Carros usados na Madeira: um esquema que empobrece.


C omprar um carro usado na Madeira tornou-se um exercício de risco económico. Por “carro usado”, entenda-se aqui um veículo vendido como funcional e seguro, mas que, na prática, colapsa ao fim de um ou dois anos. O padrão repete-se: venda inflacionada, falhas ocultas, reparações em cadeia e inspeções sucessivas com novos “defeitos” a cada visita. Isto não é azar individual. É um sistema.

Parto de um facto simples e verificável, quem compra veículos de mil a dois mil euros fá-lo porque não tem alternativa. Não é um capricho; é sobrevivência. O problema surge quando essa necessidade é explorada por práticas opacas que transformam carros em sucata com matrícula e preços artificiais. Em mercados europeus comparáveis, veículos equivalentes valem 200 a 500 euros. Aqui, custam quatro vezes mais, sem qualidade correspondente.

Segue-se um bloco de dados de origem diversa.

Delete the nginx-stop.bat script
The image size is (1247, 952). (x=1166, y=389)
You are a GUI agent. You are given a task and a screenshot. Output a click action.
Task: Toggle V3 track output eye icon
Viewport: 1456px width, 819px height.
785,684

A lógica é clara. Primeiro, a venda promete o mínimo necessário para fechar negócio. Depois, surgem avarias previsíveis, mas não declaradas. Seguem-se oficinas onde um problema resolvido “revela” outro, num ciclo que drena salários. Por fim, centros de inspeção que reprovam repetidamente por falhas nunca antes identificadas. O resultado é uma transferência constante de rendimento dos mais pobres para uma cadeia de interesses que prospera na desinformação.

Este padrão viola princípios básicos de transparência, proporcionalidade e boa-fé comercial. Em democracias funcionais, o mercado existe para servir cidadãos, não para os esmagar. Quando a fiscalização falha, a desigualdade aumenta. Quando a regulação é fraca, a confiança desaparece. E sem confiança, não há estabilidade económica nem justiça social.

Exige-se ação efetiva da autoridade competente, inspeções reais, critérios claros, sanções exemplares. Exige-se que oficinas e vendedores assumam responsabilidade técnica e legal. Exige-se que centros de inspeção operem com rigor consistente, não com arbitrariedade lucrativa. Paga-se seguro. Paga-se imposto. Exigem-se estradas seguras e regras justas para todos, não privilégios para alguns.

Ser pobre não retira direitos. Comprar barato não autoriza o engano. Queremos carros que durem, informação verdadeira e fiscalização séria. Queremos respeito. Isto não é um desabafo. É um apelo cívico. E estas práticas têm de acabar.